The image processing procedure used in this work is relatively simple. The global affine transformation accounts for general differences in brain size and shape. More sophisticated alignment techniques have been described, such as those utilising non-linear image registration [4]. However, it is unclear whether these methods are any more reliable at producing an ‘average’ alignment due to the difficulty in constraining the realignment in a realistic manner, an extremely challenging problem. The current scaling procedure is effective for images that exhibit similar contrast, such as those originating from the same MR machine using the same sequence, but more sophisticated intensity normalisation methods may be required to combine images originating from different MR machines and different imaging sequences. It is important to find methods for overcoming differences between machines. Improved methods for averaging brains are needed to account for the variation in cortical sulcal patterns at any age, but particularly for older people where some features of atrophy may be masked by current averaging techniques. This is a general problem in studies of ageing-associated changes on MRI. Techniques such as “boot strapping” or other statistical methods (see http://brainvisa.info) may help preserve individual detail during the averaging process, but require further evaluation.

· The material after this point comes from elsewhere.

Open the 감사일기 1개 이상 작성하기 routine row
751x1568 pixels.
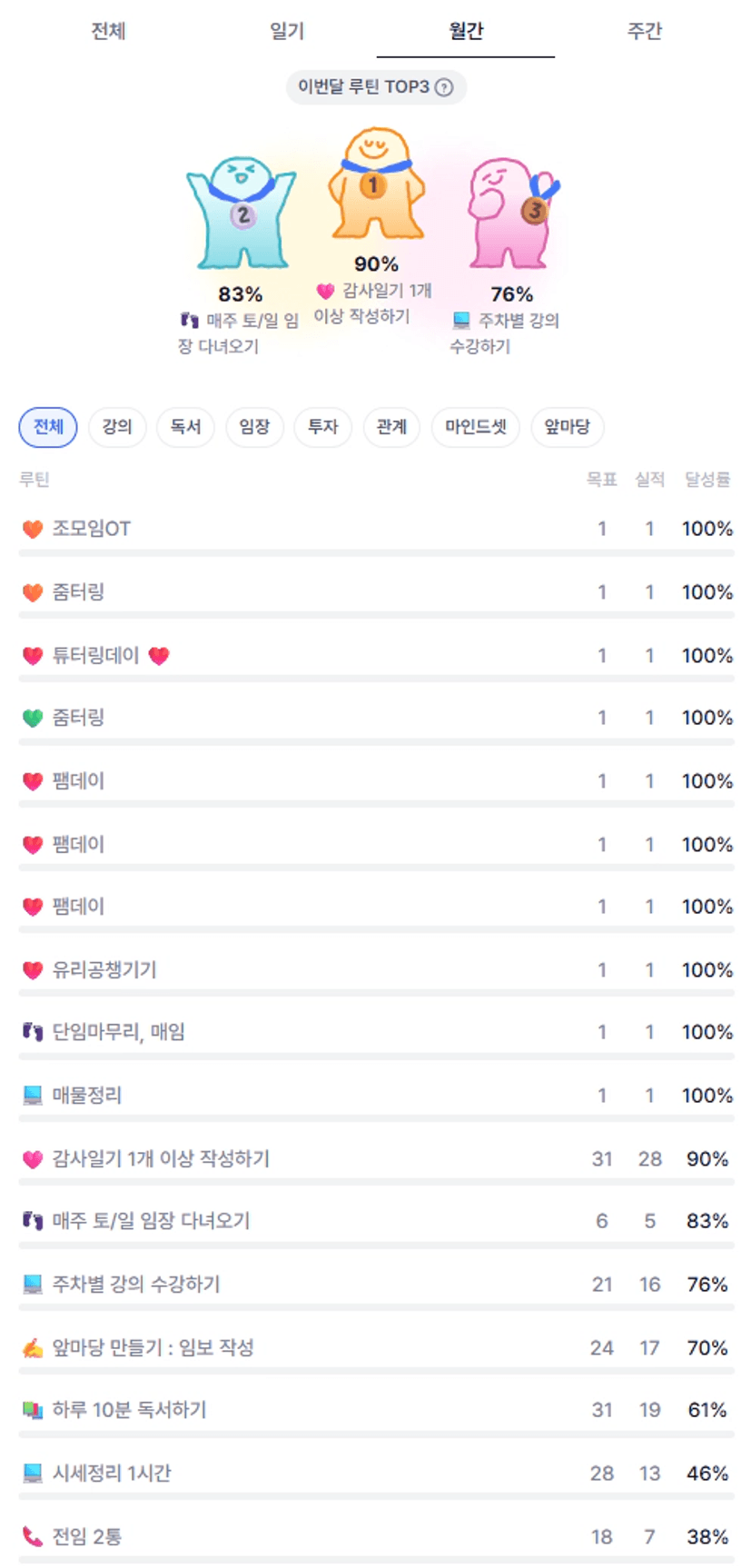(161, 1159)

The study has limitations. These patients were all extensively cognitively tested at the time of their scanning and were within normal limits. However, we do not know whether any of the patients developed cognitive impairment subsequently. While rapidity of atrophy is associated with development of dementia, we do not know if patients with brain appearance greater than the 50th centile are at higher risk of cognitive impairment (or how quickly) than those whose MR findings fall below the 50th centile for age. It would have been desirable for a far larger number of radiologists to look at a larger number of examinations to confirm these findings. The reference template could be improved by addition of more examples than just the five centiles and the average. Some of the eight radiologists commented that there were too many images on the template. Sometimes the sulci seemed disproportionate to the ventricles and vice versa, making choosing the closest match from the template difficult.

We do not know if these standard images are relevant to other geographical populations where ethnicity, nutrition, education, urban or rural dwelling could all influence brain appearance at older ages. Radiologists and imaging scientists should consider testing this template in their own population prior to routine clinical use, as well as developing their own locally relevant templates and contributing to national or international cohorts. Creation of further templates from subjects in different age bands, populations and MR machines should be encouraged. Projects are underway to produce normal brain atlases (e.g. www.nbirn.net/ and www.cma.mgh.harvard.edu/ibvd), and a paediatric normative brain has been produced [5]. To avoid creating misleading reference images, subjects contributing must be carefully screened for disease and cognitively assessed. These should not just be “normal” images from patients referred to imaging to investigate specific symptoms or signs, as these patients may not be normal even if the brain images are unremarkable.